> _About this task_: After locating the line that holds "Screen dimensions: 1152x828", copy that line and all that follow it word for word through the end of the data, with no pictures.

Start of Data to use

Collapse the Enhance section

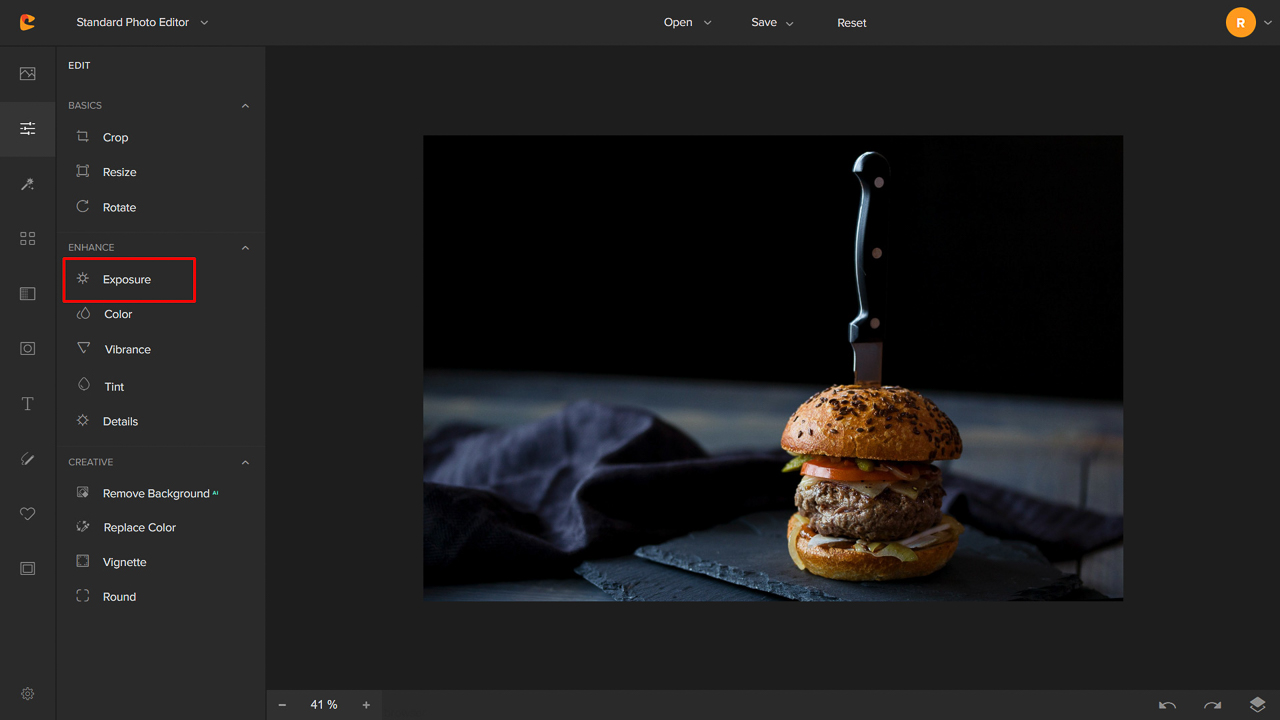point(245,248)
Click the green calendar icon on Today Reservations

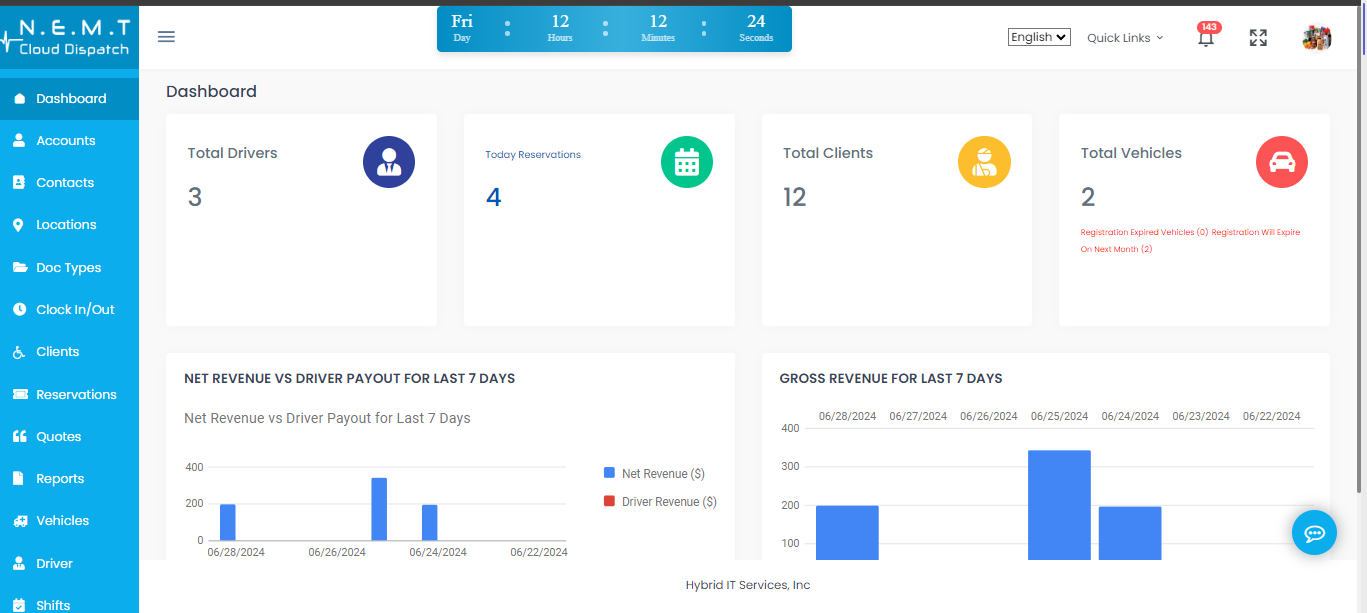(x=687, y=162)
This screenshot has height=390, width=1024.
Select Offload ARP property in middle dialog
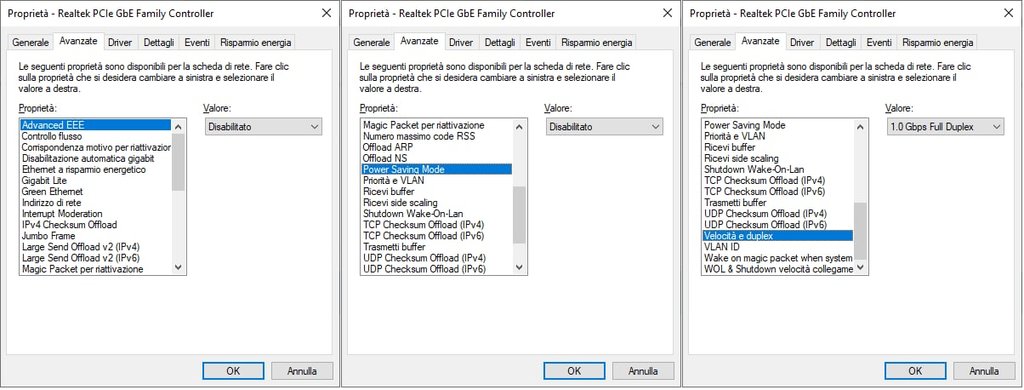(x=384, y=147)
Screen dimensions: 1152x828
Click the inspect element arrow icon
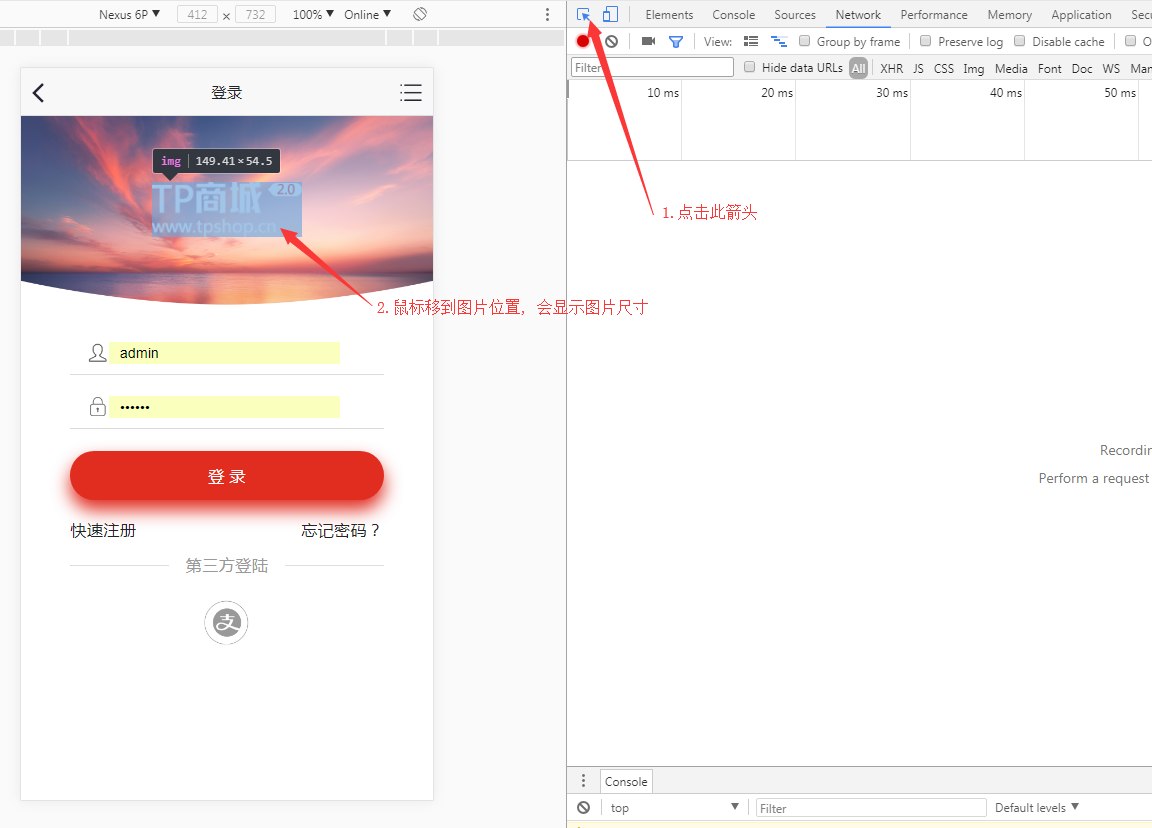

End of Data to use

> _Answer below_:
Screen dimensions: 1152x828
Click the inspect element arrow icon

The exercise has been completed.